GIVEN TASK:
Reproduce the following listing verbatim, beginning at its first line and continuing through the line that contains "pyautogui.click(x=695, y=470)".

MATERIALS PROVIDED:
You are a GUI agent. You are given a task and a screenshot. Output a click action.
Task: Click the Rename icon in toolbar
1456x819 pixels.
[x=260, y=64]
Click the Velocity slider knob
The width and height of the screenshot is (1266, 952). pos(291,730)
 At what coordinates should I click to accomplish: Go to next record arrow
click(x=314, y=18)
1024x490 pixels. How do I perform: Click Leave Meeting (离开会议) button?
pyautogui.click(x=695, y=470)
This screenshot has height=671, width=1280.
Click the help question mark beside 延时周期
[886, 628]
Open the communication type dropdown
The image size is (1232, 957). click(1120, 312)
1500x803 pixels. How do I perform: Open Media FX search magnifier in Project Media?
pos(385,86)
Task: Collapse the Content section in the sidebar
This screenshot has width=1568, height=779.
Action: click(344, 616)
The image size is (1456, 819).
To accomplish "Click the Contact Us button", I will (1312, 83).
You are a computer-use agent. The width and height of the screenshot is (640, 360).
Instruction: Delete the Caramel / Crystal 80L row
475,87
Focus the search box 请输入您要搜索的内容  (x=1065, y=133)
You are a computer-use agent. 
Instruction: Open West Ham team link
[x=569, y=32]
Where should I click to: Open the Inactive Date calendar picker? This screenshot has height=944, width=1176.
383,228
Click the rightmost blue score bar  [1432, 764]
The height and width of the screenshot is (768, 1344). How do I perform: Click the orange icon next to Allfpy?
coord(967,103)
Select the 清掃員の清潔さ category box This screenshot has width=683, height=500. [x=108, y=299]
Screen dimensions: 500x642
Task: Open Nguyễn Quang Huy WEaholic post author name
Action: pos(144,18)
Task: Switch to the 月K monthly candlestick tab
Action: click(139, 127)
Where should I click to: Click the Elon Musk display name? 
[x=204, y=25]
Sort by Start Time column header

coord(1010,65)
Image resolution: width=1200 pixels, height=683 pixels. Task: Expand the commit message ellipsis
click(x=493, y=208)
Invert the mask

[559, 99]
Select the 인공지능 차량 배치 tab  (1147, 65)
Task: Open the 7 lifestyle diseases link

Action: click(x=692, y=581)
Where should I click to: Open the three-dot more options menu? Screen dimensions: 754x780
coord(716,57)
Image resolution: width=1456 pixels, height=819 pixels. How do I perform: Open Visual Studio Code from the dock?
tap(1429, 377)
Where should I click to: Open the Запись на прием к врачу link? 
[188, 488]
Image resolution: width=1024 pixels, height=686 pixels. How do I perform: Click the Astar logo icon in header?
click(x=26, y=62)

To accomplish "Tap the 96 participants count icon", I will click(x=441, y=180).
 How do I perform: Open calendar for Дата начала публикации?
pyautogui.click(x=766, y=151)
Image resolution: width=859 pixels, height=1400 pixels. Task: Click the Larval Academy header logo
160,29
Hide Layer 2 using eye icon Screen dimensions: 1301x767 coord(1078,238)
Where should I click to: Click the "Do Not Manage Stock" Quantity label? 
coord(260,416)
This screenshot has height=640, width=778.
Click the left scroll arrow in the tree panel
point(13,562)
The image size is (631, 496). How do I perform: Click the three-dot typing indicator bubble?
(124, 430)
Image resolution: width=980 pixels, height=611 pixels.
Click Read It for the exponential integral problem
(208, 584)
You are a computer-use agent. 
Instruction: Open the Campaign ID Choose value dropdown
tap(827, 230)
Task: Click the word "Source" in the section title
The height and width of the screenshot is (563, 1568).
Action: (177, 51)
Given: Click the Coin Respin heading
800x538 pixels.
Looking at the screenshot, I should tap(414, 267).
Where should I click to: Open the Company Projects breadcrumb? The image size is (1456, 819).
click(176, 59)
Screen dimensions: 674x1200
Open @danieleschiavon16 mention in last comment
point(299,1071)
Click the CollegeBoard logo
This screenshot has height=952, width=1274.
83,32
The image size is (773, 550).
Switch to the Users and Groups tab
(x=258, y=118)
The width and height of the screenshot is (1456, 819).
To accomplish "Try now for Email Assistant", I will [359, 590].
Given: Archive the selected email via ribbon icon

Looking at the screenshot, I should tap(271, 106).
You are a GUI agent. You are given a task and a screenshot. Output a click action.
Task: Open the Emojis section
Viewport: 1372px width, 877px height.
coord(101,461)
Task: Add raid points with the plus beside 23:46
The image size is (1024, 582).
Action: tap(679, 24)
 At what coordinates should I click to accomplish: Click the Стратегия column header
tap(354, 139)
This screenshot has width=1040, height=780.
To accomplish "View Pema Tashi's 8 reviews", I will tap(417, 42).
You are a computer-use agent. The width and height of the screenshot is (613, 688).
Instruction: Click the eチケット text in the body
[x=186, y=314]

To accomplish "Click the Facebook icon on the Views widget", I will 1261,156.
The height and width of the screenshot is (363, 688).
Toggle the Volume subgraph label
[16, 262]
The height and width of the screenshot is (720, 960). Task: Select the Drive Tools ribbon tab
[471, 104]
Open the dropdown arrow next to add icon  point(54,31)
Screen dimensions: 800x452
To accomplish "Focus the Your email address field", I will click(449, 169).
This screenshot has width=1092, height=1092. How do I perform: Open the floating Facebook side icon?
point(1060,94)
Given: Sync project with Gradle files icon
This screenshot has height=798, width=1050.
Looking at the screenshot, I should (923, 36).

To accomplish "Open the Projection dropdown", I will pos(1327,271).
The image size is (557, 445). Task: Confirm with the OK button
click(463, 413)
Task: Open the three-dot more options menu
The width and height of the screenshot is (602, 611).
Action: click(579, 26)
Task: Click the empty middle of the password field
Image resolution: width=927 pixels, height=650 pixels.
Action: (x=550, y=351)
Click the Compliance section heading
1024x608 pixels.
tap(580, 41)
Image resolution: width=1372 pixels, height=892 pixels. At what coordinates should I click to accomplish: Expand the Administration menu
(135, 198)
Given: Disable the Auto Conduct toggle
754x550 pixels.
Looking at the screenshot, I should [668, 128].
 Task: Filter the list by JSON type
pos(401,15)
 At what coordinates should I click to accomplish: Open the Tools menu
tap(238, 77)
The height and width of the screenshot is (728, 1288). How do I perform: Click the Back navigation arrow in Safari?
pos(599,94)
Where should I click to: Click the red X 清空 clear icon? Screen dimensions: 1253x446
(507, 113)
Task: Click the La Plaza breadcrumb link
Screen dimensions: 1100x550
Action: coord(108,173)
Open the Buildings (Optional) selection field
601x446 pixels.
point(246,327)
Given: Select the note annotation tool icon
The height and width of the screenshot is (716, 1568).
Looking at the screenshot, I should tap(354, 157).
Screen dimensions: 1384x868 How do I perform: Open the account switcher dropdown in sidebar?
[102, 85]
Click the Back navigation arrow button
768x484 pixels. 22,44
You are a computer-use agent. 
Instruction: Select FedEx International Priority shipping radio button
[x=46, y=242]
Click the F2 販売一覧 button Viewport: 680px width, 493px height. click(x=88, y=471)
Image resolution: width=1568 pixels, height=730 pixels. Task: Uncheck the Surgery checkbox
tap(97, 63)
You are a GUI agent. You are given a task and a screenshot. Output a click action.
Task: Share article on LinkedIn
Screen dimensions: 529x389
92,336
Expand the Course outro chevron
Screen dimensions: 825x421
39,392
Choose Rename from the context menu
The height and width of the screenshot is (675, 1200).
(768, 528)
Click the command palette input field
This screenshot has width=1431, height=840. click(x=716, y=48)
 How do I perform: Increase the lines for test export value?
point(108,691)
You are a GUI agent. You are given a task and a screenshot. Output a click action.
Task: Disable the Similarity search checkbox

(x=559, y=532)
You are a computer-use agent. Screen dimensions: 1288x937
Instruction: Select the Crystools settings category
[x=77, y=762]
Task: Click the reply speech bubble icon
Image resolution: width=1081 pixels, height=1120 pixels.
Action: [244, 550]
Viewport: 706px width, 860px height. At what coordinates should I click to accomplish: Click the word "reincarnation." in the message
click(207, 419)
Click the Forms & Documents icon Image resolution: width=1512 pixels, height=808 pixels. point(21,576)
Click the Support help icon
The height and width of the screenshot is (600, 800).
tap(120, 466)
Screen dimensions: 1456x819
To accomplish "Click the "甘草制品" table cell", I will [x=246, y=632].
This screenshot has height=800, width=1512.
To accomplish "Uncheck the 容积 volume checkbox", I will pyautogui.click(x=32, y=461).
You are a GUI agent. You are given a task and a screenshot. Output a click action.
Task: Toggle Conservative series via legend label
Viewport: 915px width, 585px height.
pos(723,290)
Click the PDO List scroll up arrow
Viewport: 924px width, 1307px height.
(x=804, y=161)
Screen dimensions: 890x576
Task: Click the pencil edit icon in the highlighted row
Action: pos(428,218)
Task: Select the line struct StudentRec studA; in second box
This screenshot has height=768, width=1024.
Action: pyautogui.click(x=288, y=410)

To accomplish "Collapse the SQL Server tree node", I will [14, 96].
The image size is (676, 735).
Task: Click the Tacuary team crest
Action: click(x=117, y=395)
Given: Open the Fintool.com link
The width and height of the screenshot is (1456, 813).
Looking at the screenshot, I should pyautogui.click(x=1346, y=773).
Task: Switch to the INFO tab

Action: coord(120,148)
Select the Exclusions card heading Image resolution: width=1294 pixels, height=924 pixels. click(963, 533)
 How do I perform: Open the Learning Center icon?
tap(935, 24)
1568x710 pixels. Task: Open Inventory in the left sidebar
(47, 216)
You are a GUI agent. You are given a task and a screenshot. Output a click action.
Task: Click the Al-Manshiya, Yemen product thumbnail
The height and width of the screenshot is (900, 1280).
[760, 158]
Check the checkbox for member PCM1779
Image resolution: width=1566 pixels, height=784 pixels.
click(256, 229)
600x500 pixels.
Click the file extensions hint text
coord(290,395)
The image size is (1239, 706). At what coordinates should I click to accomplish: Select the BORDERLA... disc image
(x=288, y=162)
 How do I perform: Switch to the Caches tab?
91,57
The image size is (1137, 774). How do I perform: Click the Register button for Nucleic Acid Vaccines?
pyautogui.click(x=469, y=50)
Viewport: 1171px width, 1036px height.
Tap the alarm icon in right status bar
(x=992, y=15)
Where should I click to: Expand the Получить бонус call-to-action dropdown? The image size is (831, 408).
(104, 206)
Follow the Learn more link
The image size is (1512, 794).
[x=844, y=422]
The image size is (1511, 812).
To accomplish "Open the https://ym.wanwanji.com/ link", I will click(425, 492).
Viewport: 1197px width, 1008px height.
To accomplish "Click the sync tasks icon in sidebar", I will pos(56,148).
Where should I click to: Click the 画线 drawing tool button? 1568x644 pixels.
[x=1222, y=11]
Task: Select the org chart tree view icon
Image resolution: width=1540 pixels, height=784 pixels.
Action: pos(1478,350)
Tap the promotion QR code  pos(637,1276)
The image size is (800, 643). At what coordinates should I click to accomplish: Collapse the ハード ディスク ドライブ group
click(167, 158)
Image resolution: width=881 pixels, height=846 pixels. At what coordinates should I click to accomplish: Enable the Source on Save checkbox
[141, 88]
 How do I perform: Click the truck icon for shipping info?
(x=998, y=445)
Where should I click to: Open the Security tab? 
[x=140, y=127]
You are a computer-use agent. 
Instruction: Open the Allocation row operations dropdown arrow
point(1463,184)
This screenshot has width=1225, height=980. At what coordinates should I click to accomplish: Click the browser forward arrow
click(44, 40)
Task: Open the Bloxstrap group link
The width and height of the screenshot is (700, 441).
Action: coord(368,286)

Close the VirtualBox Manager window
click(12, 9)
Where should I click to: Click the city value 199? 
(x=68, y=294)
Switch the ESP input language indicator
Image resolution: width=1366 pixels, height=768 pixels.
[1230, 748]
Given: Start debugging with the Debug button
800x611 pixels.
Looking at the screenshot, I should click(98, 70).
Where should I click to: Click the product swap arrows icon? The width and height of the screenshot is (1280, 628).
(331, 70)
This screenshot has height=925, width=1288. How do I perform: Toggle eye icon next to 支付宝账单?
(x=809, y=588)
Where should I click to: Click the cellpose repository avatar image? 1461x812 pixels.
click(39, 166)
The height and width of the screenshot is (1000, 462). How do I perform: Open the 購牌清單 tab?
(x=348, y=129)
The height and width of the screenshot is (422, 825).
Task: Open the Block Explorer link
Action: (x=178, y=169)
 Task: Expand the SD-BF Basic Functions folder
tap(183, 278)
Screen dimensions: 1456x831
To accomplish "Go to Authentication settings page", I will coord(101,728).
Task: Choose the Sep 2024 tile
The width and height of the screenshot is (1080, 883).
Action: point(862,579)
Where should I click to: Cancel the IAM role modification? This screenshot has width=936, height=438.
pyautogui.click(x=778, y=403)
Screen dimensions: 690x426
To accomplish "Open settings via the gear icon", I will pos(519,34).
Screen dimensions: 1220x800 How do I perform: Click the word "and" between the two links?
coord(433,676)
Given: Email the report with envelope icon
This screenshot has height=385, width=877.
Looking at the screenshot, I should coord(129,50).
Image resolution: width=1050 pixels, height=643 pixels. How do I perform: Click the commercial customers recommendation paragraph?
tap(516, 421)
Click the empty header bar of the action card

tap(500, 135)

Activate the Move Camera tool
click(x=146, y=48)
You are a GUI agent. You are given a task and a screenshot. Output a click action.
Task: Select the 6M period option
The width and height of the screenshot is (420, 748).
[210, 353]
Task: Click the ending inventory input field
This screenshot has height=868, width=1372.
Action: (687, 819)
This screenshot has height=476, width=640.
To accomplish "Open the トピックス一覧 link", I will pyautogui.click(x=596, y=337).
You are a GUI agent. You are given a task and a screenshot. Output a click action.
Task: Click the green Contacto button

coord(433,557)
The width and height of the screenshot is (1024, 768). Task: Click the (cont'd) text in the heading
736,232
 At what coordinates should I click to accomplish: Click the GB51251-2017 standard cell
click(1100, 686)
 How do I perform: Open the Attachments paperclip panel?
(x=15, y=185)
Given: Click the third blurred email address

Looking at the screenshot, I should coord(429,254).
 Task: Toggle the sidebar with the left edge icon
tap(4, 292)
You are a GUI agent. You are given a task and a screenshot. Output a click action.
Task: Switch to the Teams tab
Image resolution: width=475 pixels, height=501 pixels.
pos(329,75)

RESPONSE:
You are a GUI agent. You are given a task and a screenshot. Output a click action.
Task: Click the Rename icon in toolbar
1456x819 pixels.
[x=260, y=64]
Click the Velocity slider knob
The width and height of the screenshot is (1266, 952). pos(291,730)
 At what coordinates should I click to accomplish: Go to next record arrow
click(x=314, y=18)
1024x490 pixels. How do I perform: Click Leave Meeting (离开会议) button?
pyautogui.click(x=695, y=470)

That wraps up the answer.